静岡県知事選挙には、いずれも新人で届け出順に以下の6人が立候補している。これまで最多だった2001年の5人を上回った。
・諸派/横山正文さん(56)
・共産党/森大介さん(55)
・無所属/鈴木康友さん(66)立憲・国民推薦
・無所属/大村慎一さん(60)自民推薦
・無所属/村上猛さん(73)
・無所属/濱中都己さん(62)
選挙に立候補するためには、法務局に納める現金「供託金」が必要になる。金額は選挙によって異なり、衆院選や参院選の選挙区は300万円、比例は600万円。政令市長選は240万円、県議選は60万円、町村議選は15万円などとなっている。
■知事選挙の供託金は300万円 有効得票の10分の1未満で没収
供託金には選挙で当選する意思がなく、名前を売るために出馬する人を防ぐ目的がある。一定の得票数に届かなかった場合、全額が没収されて国や都道府県、市区町村に納められる。没収を回避できる得票数は選挙によって決まっている。

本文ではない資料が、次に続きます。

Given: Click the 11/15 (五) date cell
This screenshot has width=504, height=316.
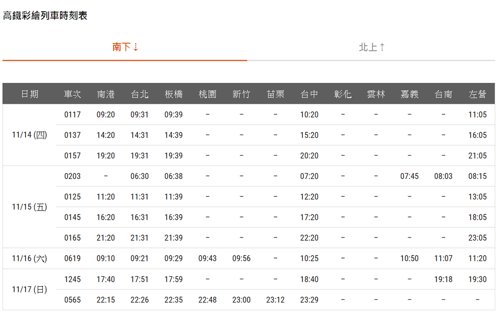Looking at the screenshot, I should click(x=29, y=207).
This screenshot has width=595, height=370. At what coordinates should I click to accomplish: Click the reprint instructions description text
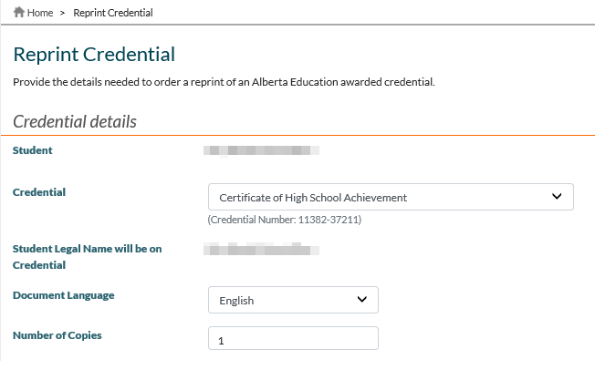tap(224, 82)
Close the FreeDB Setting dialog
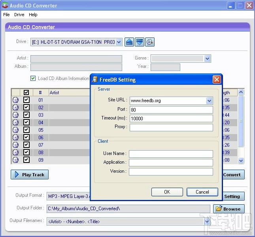The image size is (255, 237). click(217, 80)
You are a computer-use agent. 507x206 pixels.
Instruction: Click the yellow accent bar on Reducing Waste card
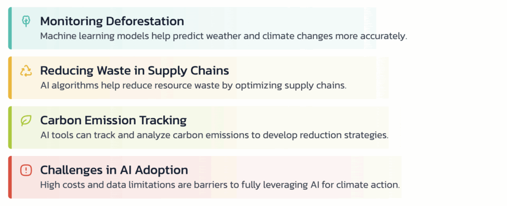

県知事選の供託金は300万円と決して安い金額ではない。有効投票総数を10で割った数より得票が少なかった場合、300万円の供託金は没収される。知名度の高くない候補者にとっては高いハードルとなる。
選挙では各所に掲示板が設置され、候補者のポスターが貼られる。ただ、今回の知事選では候補者6人全員のポスターがそろっていない掲示板ばかり。ポスターは各陣営が手作業で貼るため、人手が足りなければ、静岡県内全域を選挙区とする知事選で全ての掲示板にポスターを貼るのは難しい。

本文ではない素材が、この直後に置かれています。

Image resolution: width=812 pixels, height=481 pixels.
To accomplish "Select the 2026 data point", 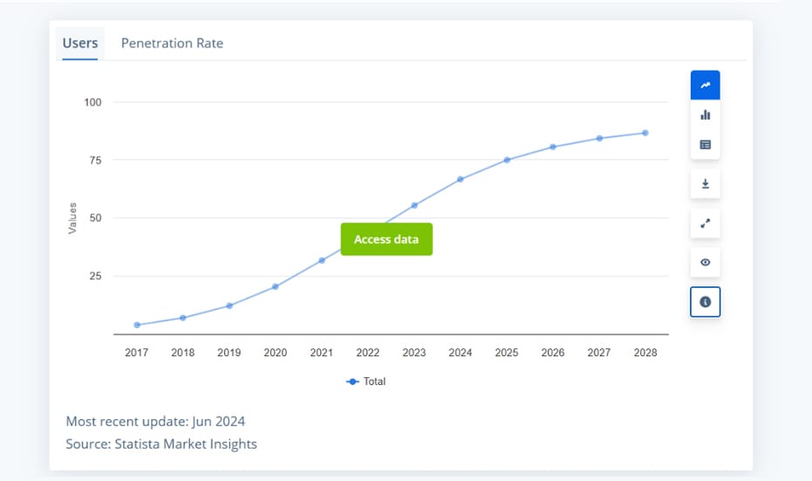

その他にも、選挙カーでの遊説やビラの配布など、選挙には人手が必要になる。最近はSNSでの情報発信が増えているものの、投票率の高い高齢世代に訴えを届けるには人の数がものを言う面もある。
■選挙での訴えがきっかけ 落選後ビジネスにつながった例も
人手不足で満足な選挙活動ができず、供託金を没収されるリスクがあっても、なぜ立候補するのか。お金の問題ではなく、地域や社会の仕組みを変えたい思いがあるのは前提だが、長年選挙に関わっている県内関係者は「落選してもメリットがある」と指摘する。

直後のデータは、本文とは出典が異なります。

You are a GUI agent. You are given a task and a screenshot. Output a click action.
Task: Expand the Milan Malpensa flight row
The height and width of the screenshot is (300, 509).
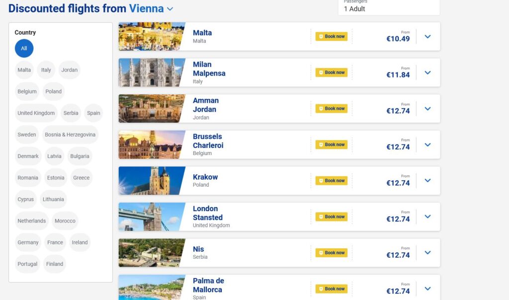click(427, 73)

「誤解を恐れずに言えば、本気で当選したいのであれば選挙はお金がかかります。ただ、選挙運動用のビラやポスターは公費を活用できるため、最小限の活動で済ませて自己負担を抑えることもできます。立候補すればマスコミが取り上げてくれるので、お金をかけずにPRできます。顔や名前、自身の考えを広めてもらうにはそれなりの金額がかかりますが、選挙なら広告宣伝費をかけずに新聞やテレビで流れますから」
静岡県内全域に情報発信して知名度を上げるには、手間も費用もかかる。本来はマスコミに取り上げてもらえないような立場や主張であっても、選挙になれば話は別。前出の関係者は「考え方次第では、供託金が没収されてもお釣りがくるくらいのメリットがある」と話す。
実際、過去には地方議員の選挙に立候補して落選した経営者が供託金以上の収穫を得た事例を明かす。この候補者は浜岡原発の再稼働反対を声高に訴えた。資金が潤沢ではなかったため、選挙活動に派手さはなかった。結果的に議員にはなれなかったが、選挙後、原発に対する考え方に賛同した経営者の1人からビジネスの話を持ち掛けられた。候補者は落選後に経営者に戻り、供託金の何倍もの金額の利益を得る事業を進めたという。
この候補者は売名で選挙に立候補したわけではないだろう。選挙後もにらんで出馬していたのかは本人しか分からない。ただ、通常では得られないチャンスが選挙にあることも否定できない。